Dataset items
• • •

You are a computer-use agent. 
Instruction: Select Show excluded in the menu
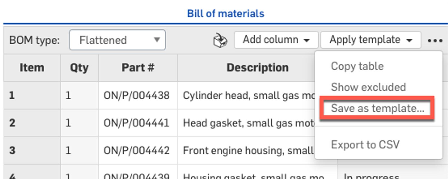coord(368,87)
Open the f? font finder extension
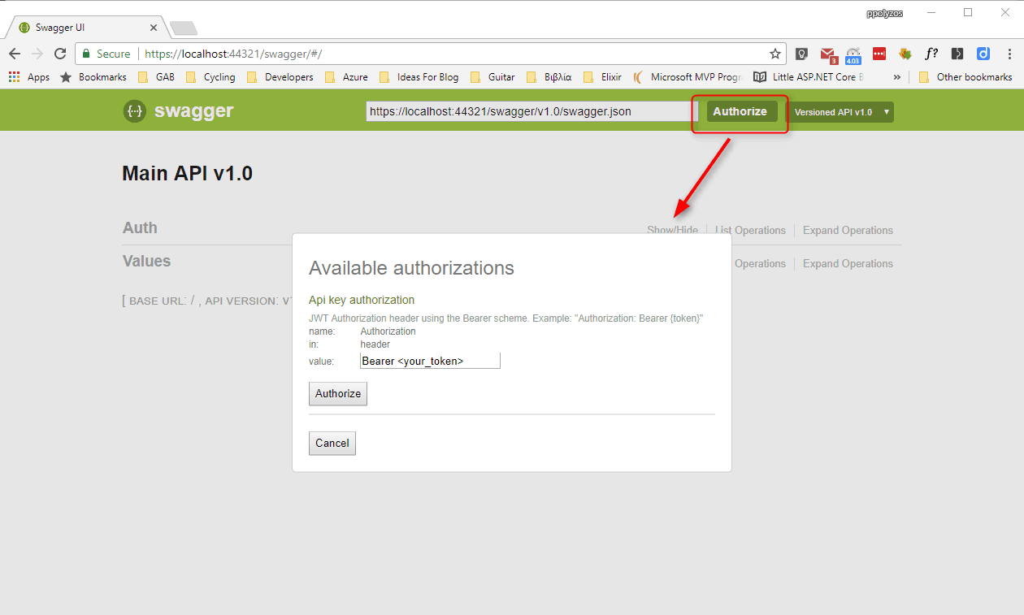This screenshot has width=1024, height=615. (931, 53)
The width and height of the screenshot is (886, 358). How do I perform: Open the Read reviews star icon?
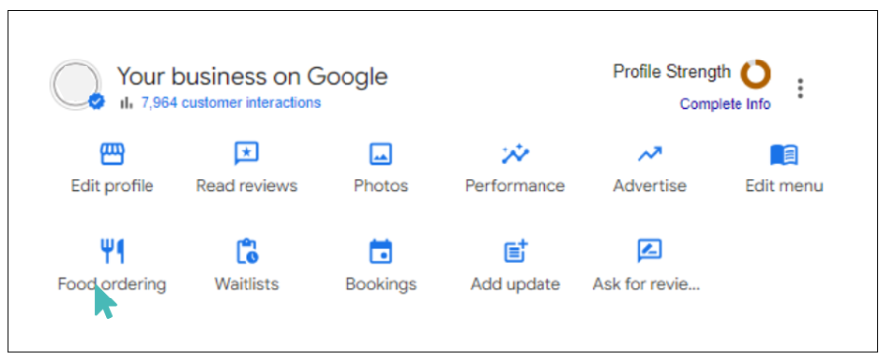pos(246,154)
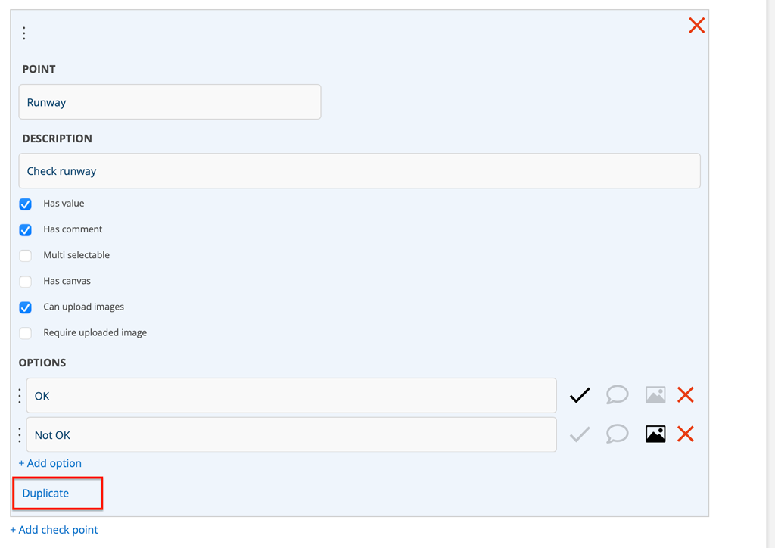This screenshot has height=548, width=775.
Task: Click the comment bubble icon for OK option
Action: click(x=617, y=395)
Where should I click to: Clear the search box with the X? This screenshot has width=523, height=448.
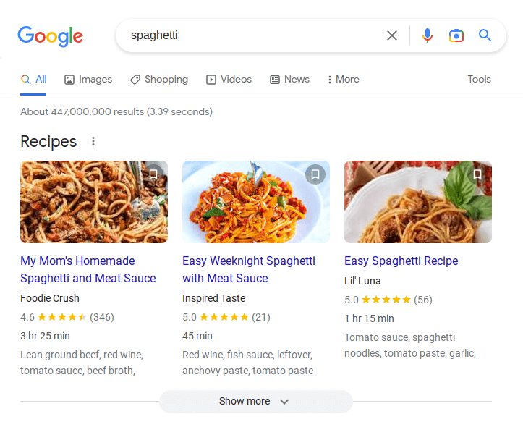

• • •

> _Exercise_: Beginning with the line that contains "Open the f? font finder extension" and ending with the last line of the data above, output those lines exactly and nothing more, without any pictures.

> _Exercise output_:
Open the f? font finder extension
This screenshot has width=1024, height=615. (931, 53)
The width and height of the screenshot is (886, 358). How do I perform: Open the Read reviews star icon?
pos(246,154)
This screenshot has height=548, width=775.
Task: Click the comment bubble icon for OK option
Action: click(x=617, y=395)
Where should I click to: Clear the search box with the X? This screenshot has width=523, height=448.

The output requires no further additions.